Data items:
------------------------------------
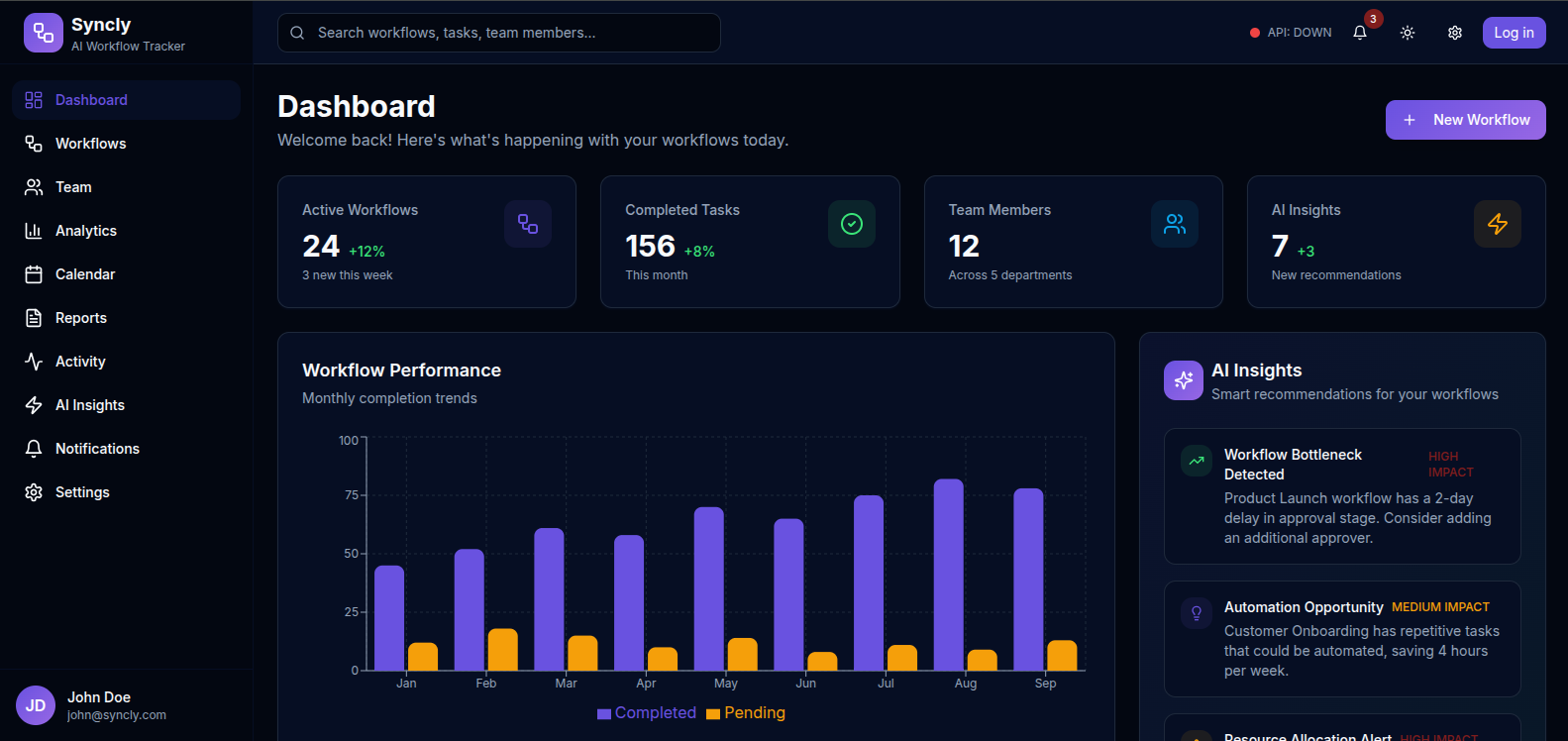Toggle light/dark theme with sun icon
Screen dimensions: 1568x741
coord(1408,33)
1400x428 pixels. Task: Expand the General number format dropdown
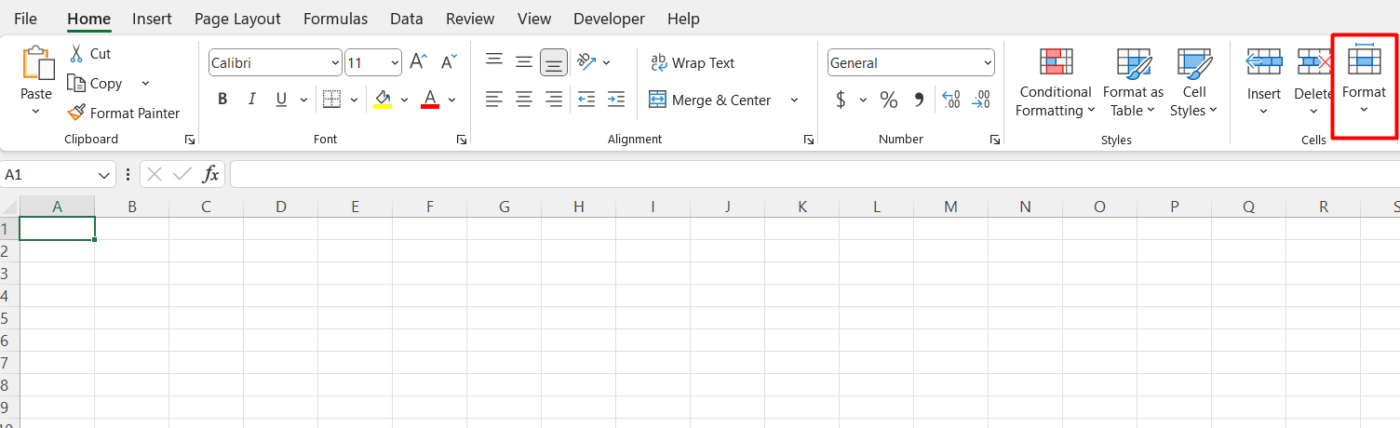tap(987, 63)
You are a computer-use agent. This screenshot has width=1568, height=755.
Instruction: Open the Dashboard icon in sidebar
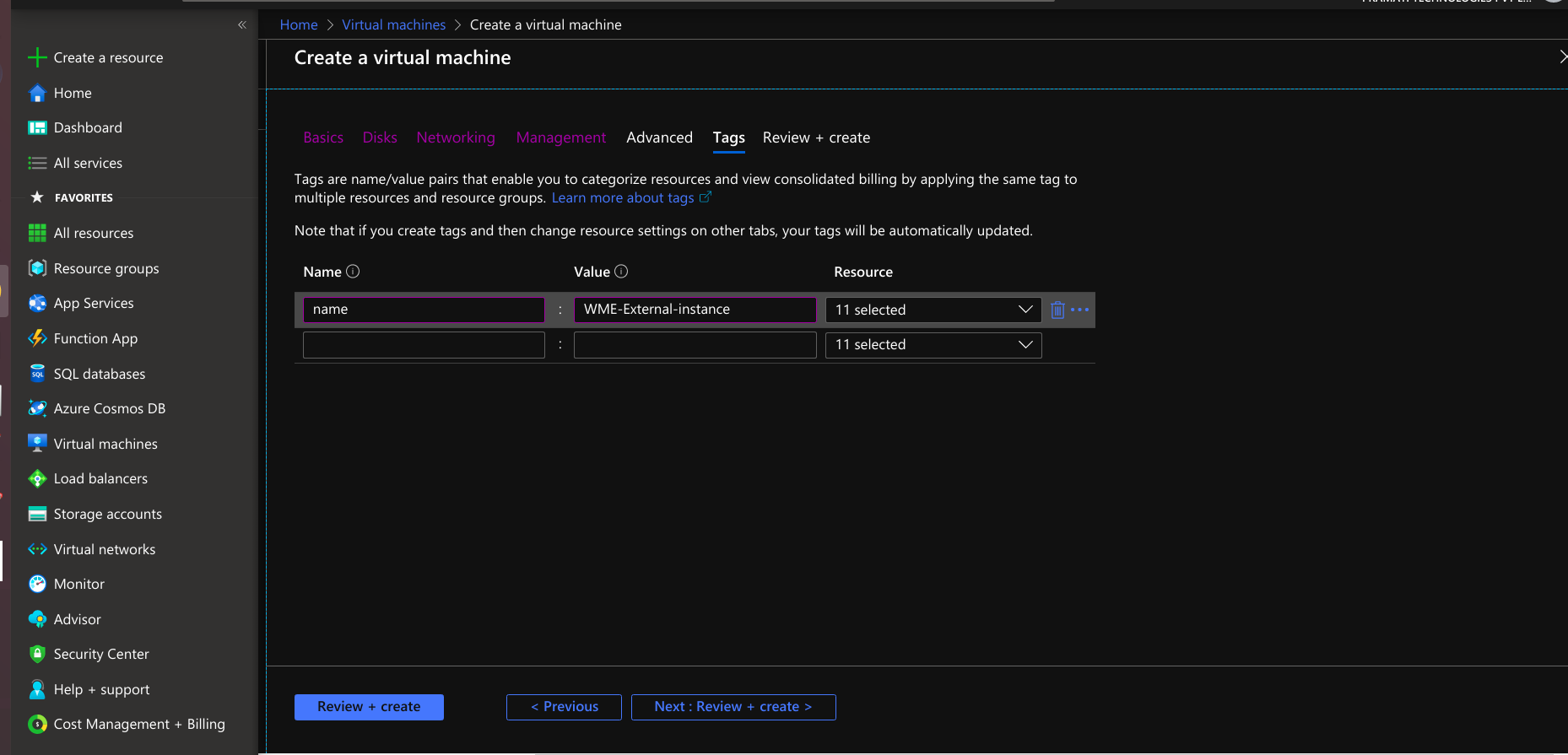[x=37, y=128]
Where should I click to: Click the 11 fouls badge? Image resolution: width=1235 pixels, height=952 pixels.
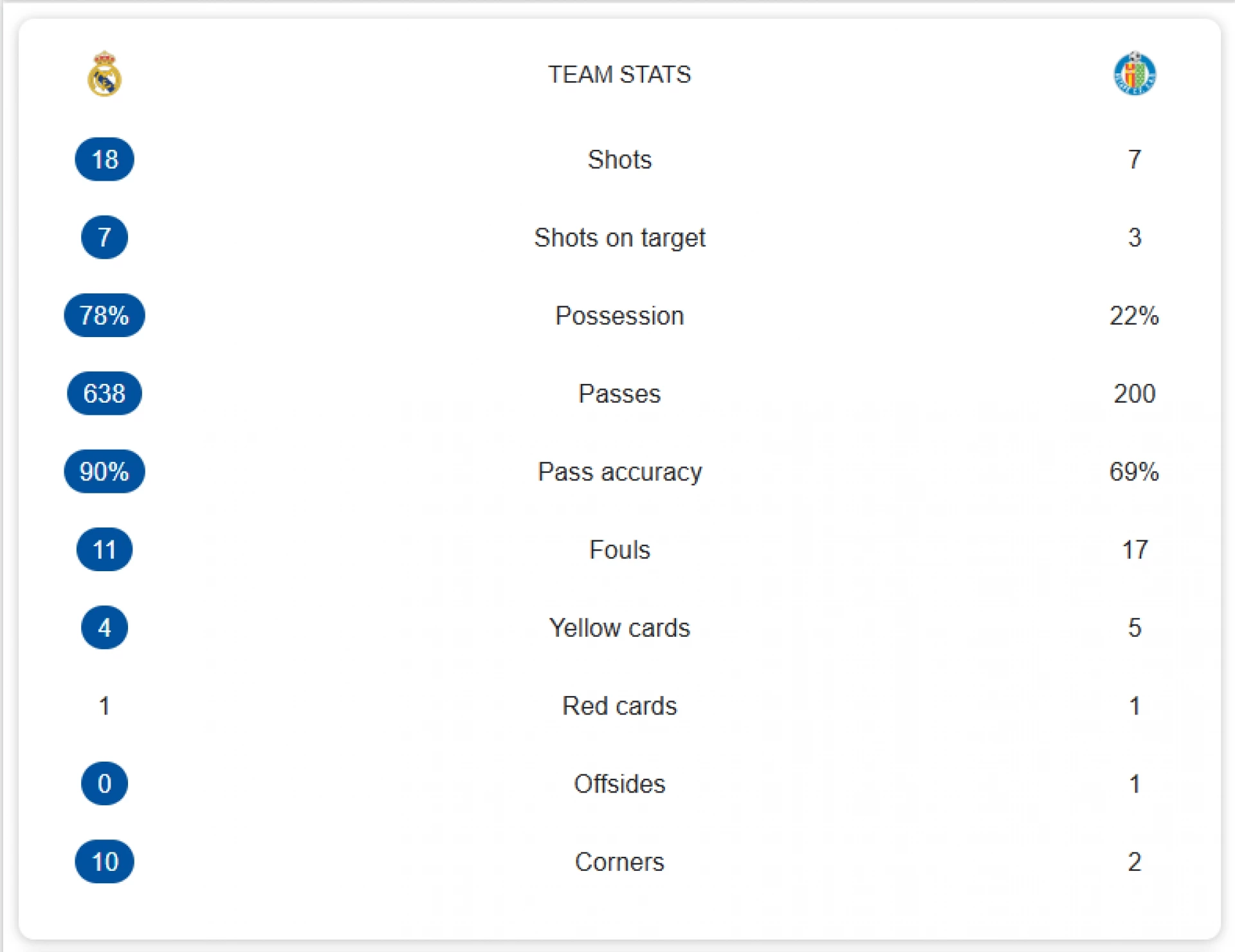point(104,550)
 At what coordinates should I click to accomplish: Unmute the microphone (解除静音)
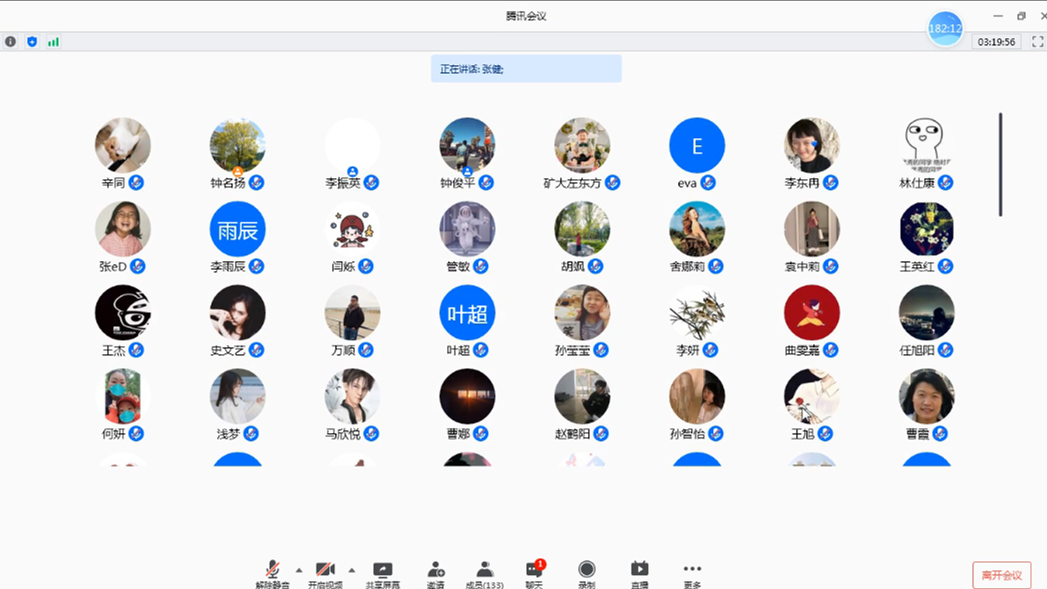click(x=272, y=573)
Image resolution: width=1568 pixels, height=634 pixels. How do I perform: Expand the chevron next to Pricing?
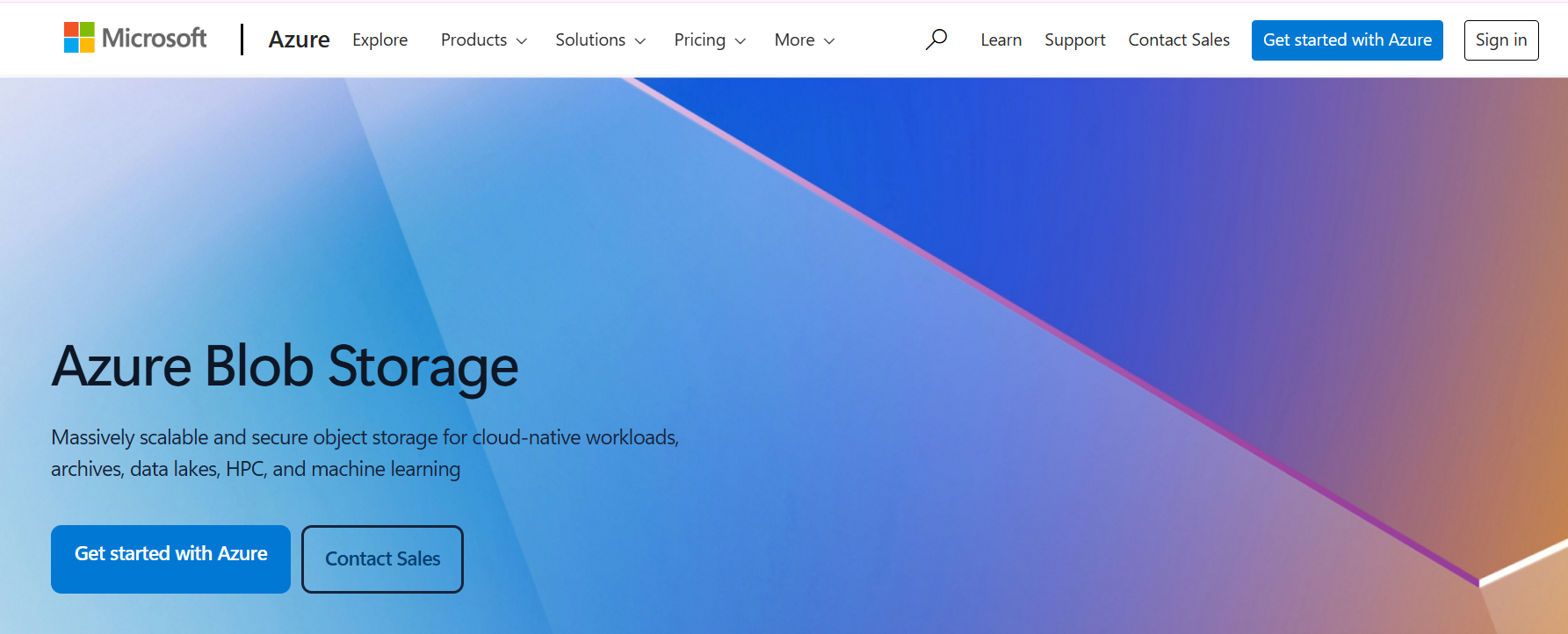[741, 41]
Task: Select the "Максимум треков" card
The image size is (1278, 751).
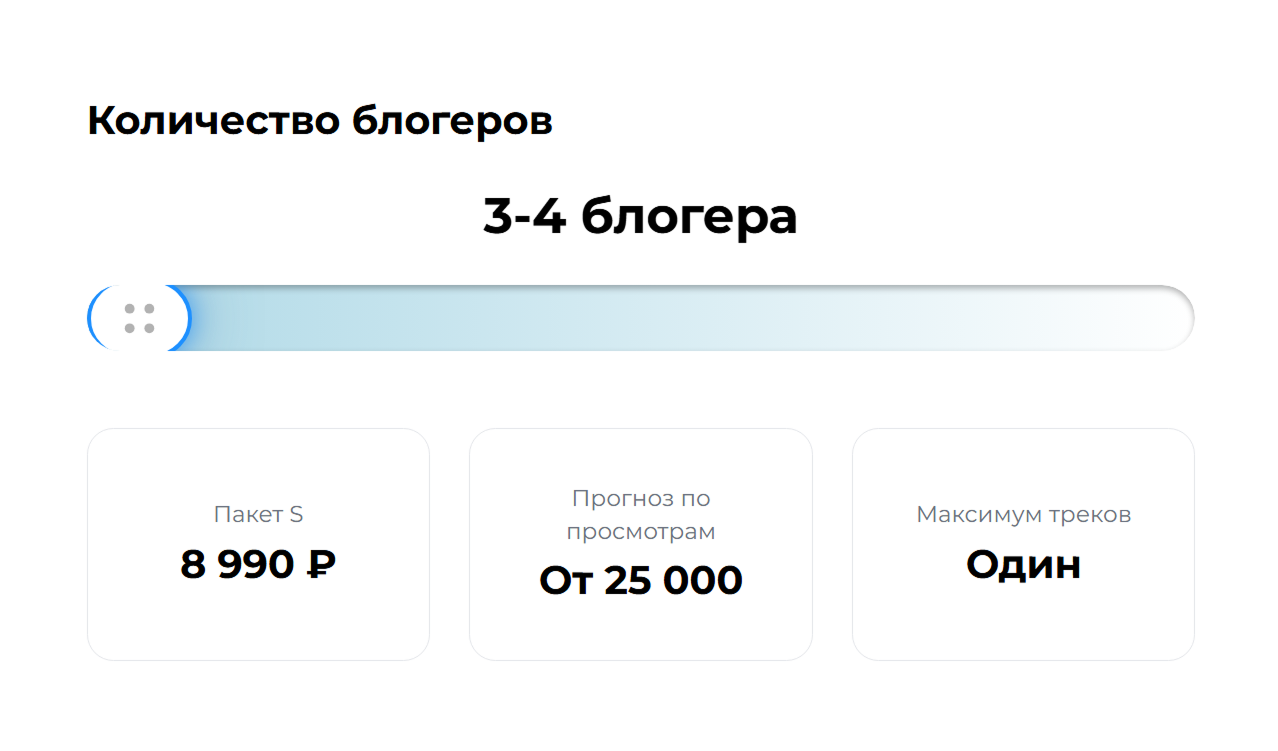Action: pos(1023,620)
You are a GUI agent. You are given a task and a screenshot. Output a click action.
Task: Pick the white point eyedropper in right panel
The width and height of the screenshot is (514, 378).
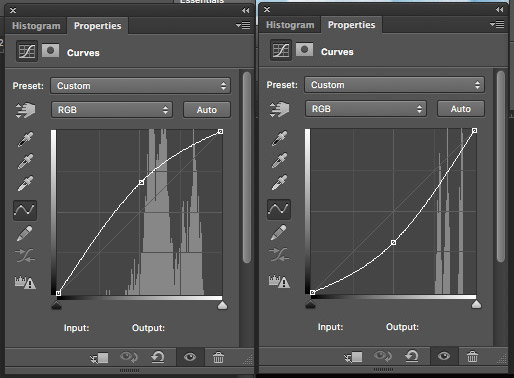[x=279, y=182]
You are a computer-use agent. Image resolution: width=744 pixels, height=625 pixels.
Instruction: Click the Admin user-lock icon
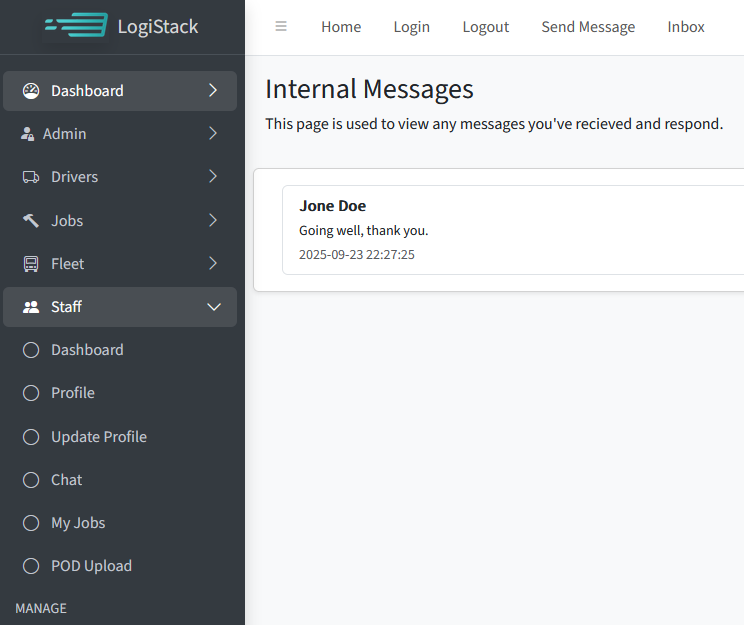[28, 134]
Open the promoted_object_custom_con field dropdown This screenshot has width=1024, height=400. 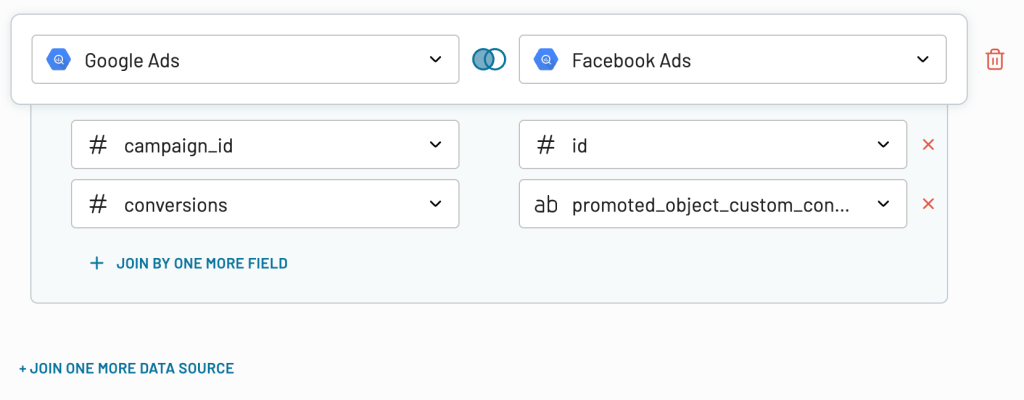[713, 204]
------------------------------------
▶ **Problem details**: Which of the lines in the data hold the string "agent"? Report each of them by copying it.

▶ **Exercise result**:
You are a computer-use agent. This screenshot has width=1568, height=755.
You are a GUI agent. You are given a task and a screenshot. Output a click action.
You are a computer-use agent. Image resolution: width=744 pixels, height=625 pixels.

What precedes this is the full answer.